第17話 救いの言葉

嫌だ、嫌だと喚くと、冷たい視線が肌に刺さりました。

『訓練を嫌がっている』『なんて怠け者』『あの方々に相手していただけるなんて光栄なことなのに』『お金ももらっているのだろ?ならば働くべきだ』

誰も、誰も助けてくれませんでした。

これは、私が忘れた記憶。


あの時と同じように、また、腕を掴まれる、髪を掴まれ、嫌だと、泣きました。

あぁ、またここでも、私は、『使われる』のかと、誰も助けてくれないのかと。


どこからか、怒鳴るような声、泣くような声、焦ったような声。

でも、その声は、私ではなく、私を苛む手の主に、向けられていました。


ーーーあぁ


『あの時』よりも、私を助けようとしてくれる人たちがいました。

それは優しい温かい光で。私のせいでまた、死んでしまうのではないかと不安で。

じゃあ、やっぱり私だけが耐えればよかったのかなと。


ーーー髪、髪が伸びてきてたんです。

彼と話してたんです。

彼は、真剣に考えてくれていて。伸ばしてもいいし、切るならどこかに頼もうかって。温かい大きな指で、私のボサボサの髪に触れてくれたんです。


本当は、もっと触ってほしいんです。

たくさん手も握って欲しいし、寝る時は一緒がいい。

何かを読んでいる彼の背中にぴったりくっつきたいといつも思いますし、私の心臓がちゃんと動いているか、彼の手を当てて確かめてほしい。

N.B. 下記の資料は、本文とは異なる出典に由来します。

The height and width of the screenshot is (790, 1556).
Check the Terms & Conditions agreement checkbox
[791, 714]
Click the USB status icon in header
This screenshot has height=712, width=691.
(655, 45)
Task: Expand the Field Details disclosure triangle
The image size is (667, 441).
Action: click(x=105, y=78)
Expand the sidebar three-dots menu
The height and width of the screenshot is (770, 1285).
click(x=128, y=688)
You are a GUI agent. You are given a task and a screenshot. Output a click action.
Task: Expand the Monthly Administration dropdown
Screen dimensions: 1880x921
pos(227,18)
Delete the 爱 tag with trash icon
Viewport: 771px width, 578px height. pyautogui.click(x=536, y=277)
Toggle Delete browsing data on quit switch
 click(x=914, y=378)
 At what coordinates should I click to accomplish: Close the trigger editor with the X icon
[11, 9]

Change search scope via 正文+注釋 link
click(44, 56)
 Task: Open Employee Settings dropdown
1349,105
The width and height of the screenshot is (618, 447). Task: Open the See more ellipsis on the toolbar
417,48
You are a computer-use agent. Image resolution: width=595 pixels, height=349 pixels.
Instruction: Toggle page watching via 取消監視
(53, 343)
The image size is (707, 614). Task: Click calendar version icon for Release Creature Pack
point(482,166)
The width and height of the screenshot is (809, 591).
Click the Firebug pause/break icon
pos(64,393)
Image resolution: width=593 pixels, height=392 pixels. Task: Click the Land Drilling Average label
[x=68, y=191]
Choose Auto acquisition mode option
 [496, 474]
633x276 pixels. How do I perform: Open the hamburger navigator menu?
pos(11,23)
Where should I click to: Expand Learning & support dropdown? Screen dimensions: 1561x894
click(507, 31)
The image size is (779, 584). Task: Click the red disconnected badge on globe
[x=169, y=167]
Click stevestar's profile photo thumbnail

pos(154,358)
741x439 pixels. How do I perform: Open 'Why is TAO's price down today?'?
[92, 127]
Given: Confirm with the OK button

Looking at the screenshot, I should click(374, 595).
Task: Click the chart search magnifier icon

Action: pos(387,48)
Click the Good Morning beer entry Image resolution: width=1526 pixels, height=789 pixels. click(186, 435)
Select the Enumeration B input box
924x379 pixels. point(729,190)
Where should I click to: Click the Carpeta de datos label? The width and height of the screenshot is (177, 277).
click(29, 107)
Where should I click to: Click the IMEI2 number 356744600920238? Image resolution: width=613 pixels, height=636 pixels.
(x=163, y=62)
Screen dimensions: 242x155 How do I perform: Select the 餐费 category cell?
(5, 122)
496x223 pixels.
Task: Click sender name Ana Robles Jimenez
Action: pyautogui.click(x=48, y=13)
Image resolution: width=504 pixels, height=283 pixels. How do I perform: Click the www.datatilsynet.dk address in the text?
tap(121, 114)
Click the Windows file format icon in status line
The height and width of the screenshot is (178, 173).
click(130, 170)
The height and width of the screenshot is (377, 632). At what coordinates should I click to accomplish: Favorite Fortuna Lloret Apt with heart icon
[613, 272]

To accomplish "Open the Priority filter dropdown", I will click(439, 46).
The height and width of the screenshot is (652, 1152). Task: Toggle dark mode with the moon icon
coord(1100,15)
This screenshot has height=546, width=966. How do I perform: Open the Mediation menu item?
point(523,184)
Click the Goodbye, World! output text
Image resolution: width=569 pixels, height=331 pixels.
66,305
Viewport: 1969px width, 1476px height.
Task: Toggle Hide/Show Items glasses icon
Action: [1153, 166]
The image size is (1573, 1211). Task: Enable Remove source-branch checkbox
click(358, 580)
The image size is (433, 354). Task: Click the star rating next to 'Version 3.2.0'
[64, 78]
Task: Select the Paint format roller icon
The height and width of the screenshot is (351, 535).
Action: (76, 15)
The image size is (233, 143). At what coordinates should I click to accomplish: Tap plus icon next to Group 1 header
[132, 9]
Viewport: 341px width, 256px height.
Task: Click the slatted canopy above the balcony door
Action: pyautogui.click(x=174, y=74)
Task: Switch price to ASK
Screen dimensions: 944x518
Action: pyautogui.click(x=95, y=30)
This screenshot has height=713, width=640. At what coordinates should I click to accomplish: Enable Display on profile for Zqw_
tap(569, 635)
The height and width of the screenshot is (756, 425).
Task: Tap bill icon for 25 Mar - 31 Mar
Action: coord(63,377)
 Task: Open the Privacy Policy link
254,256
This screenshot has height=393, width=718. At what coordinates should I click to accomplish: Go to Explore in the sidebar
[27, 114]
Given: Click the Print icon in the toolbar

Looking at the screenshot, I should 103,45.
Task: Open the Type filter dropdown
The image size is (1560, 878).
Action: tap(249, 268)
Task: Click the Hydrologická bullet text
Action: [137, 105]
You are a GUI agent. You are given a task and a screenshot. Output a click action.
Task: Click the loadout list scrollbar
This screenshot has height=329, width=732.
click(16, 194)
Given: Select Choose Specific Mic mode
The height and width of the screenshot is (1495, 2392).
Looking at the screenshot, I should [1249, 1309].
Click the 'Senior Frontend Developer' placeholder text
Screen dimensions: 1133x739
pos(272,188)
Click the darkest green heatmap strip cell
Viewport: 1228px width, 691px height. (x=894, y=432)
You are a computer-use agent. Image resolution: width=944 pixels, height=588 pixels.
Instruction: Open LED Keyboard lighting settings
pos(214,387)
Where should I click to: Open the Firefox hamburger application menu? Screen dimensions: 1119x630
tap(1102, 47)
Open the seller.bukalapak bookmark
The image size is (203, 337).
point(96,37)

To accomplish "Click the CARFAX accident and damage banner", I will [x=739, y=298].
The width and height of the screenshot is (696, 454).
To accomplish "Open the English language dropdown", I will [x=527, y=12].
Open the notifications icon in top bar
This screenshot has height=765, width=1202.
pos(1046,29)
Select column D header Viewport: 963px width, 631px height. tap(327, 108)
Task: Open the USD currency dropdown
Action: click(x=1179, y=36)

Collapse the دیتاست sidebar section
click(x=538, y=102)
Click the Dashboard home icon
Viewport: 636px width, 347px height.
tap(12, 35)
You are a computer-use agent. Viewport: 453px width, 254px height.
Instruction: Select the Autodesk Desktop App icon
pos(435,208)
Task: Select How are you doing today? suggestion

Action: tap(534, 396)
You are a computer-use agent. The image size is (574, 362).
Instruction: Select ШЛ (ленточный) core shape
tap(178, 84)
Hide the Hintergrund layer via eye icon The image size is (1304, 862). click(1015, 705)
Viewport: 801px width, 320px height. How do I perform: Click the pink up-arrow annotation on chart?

だめなんです。だって私は汚い。汚い汚い汚い汚い汚い。

肌は傷だらけなんです、骨も何度も折れたんです。

意思を持つことを叱られました。感情さえ操作されました。

×××を口に入れられました。××を何度もかけられました。


なんて汚いのでしょう。なんて穢らわしいのでしょう。

それを伝えることも、認めることもできず。

私は、思い出せない事をいいことに、彼に無邪気に笑うのです。

ごめんなさい。ごめんなさい。ごめんなさい。

本当は、『死にたい』と願って、私なんて死んでしまうべきなんです。

そんなこと簡単な事も、しない、できない、わたし。


やっぱり、わたしは、いないほうが、いいのかな


*****


「散れーーー!!!」


激昂して叫ぶ女性の声で、カラントは、はっとして目を覚ました。

その言葉の通り、カラントの『悪い夢』は霧散し、もう思い出せなくなる。

「いい歳した男どもが!騒ぐな!」

ブンブンと杖を振り回すのは治癒術師のスピネルだ。

おとなしそうな外見とは裏腹に、オーク2名、人間2名を怒鳴りつけている。

散れ!とは彼らに叫んでいたらしい。

「いや、こいつがぁ」

「だまらっしゃい!!!」

セオドアを指差すサベッジの言葉に、雷を落とすスピネル。

「あの子がまだ寝てるのがわかんないの!?あとそこのオーク!辛気臭い!じめっぽい!鬱陶しい!」

グロークロをずびし!と指さすスピネル。グロークロは普段から考えられぬほど大人しく、その大きい体を縮こませるばかりだ。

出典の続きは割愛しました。